#### Excerpted text ####
Red Hat Put Sellers Provide Good Option Trading Example
04/01/2010 12:01 am EST
Red Hat Inc. (NYSE: RHT) saw a notable exodus of options traders at its April 27.50 put strike on Tuesday, as traders pulled their money out of the front-month option ahead of expiration two weeks from Friday. More than 20,000 contracts traded at this out-of-the-money strike yesterday, and open interest subsequently shrank from 20,269 yesterday to 7,211 this morning. This suggests that the majority of yesterday’s volume was initiated on the closing side.
Shortly before the closing bell, three large blocks (4,800, 7,200, and 6,951, adding up to nearly 19,000 contracts) hit the tape in rapid succession. The smallest block traded for 30 cents per share, while the two larger blocks changed hands at 25 cents per share (near the bid price in both cases, indicating they were sold). This is not much premium to collect, but perhaps the trader does not expect short-term downside in RHT. Unless RHT drops at least 5% before April 16, these puts will be out of the money and will expire worthless (which is a less desirable situation than closing them for 30 or 25 cents apiece).
####
Exercise requirements —
a: List the sizes, in contracts, of the large blocks that the Red Hat options article says hit the tape shortly before the closing bell.
b: From the Red Hat options article, return verbatim the part that opens with the words containing "Red Hat Put" and closes with "the closing side.".
#### Exercise data ####
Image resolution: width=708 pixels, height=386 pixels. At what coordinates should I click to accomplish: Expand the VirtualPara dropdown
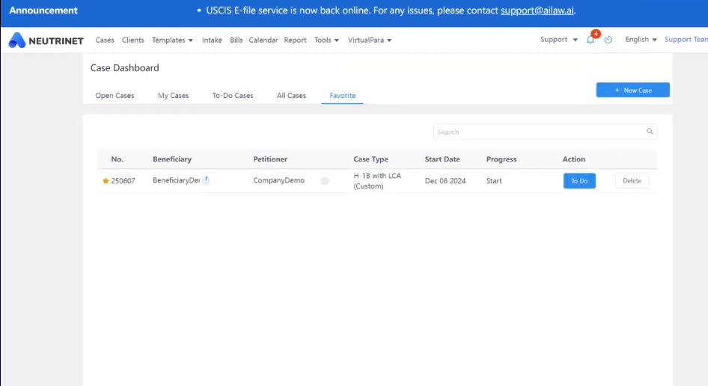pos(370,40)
####
#### Exercise data ####
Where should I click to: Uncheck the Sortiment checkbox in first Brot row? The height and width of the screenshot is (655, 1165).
####
Answers below —
a:
4,800
7,200
6,951

b:
Red Hat Put Sellers Provide Good Option Trading Example
04/01/2010 12:01 am EST
Red Hat Inc. (NYSE: RHT) saw a notable exodus of options traders at its April 27.50 put strike on Tuesday, as traders pulled their money out of the front-month option ahead of expiration two weeks from Friday. More than 20,000 contracts traded at this out-of-the-money strike yesterday, and open interest subsequently shrank from 20,269 yesterday to 7,211 this morning. This suggests that the majority of yesterday’s volume was initiated on the closing side.